Foto: Lula Marques/ Agência Braasil

Depoimento na CPMI do INSS detalha rotina de pagamentos e nega envolvimento em fraudes
Aline Barbara Mota de Sá Cabral, ex-secretária da empresa de Antônio Carlos Camilo Antunes, conhecido como “Careca do INSS”, prestou depoimento à Comissão Parlamentar Mista de Inquérito (CPMI) do INSS nesta segunda-feira (2). Ela confirmou ter acesso ao cofre da empresa, mas afirmou não saber a procedência dos valores guardados e negou participação em decisões estratégicas sobre os recursos.
Segundo Aline, ela repassava dinheiro ao motorista para pagamento de insumos, sempre sob orientação do empresário. “Eu não tinha acesso a contas bancárias e não fazia pagamentos”, declarou, destacando que não tinha controle sobre o montante existente no cofre. Ela também negou ter feito anotações relacionando porcentagens a agentes públicos e disse não participar de qualquer esquema de enriquecimento ilícito.
A ex-secretária confirmou ter conhecimento de bens de luxo do empresário, como carros Porsche e Mercedes, mas reforçou que o conheceu apenas como um “empresário de sucesso” e que não sabia da origem dos recursos. Antes de iniciar a oitiva, Aline teve direito a permanecer em silêncio, garantido por habeas corpus concedido pelo ministro André Mendonça, do Supremo Tribunal Federal, respondendo apenas parte das perguntas.

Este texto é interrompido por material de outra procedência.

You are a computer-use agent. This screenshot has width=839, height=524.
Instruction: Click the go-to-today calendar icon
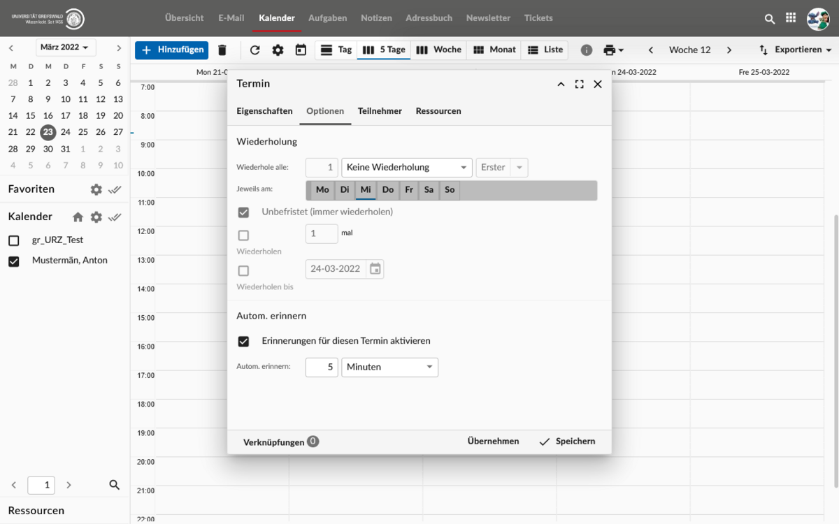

A CPMI também mantém o depoimento do advogado Cecílio Galvão, que havia sido previsto para segunda-feira, mas foi remarcado para quinta-feira (5). Ele deve esclarecer contratos milionários com associações investigadas por desvios de benefícios do INSS, aprofundando a investigação sobre o esquema de fraudes que envolve descontos irregulares em aposentadorias.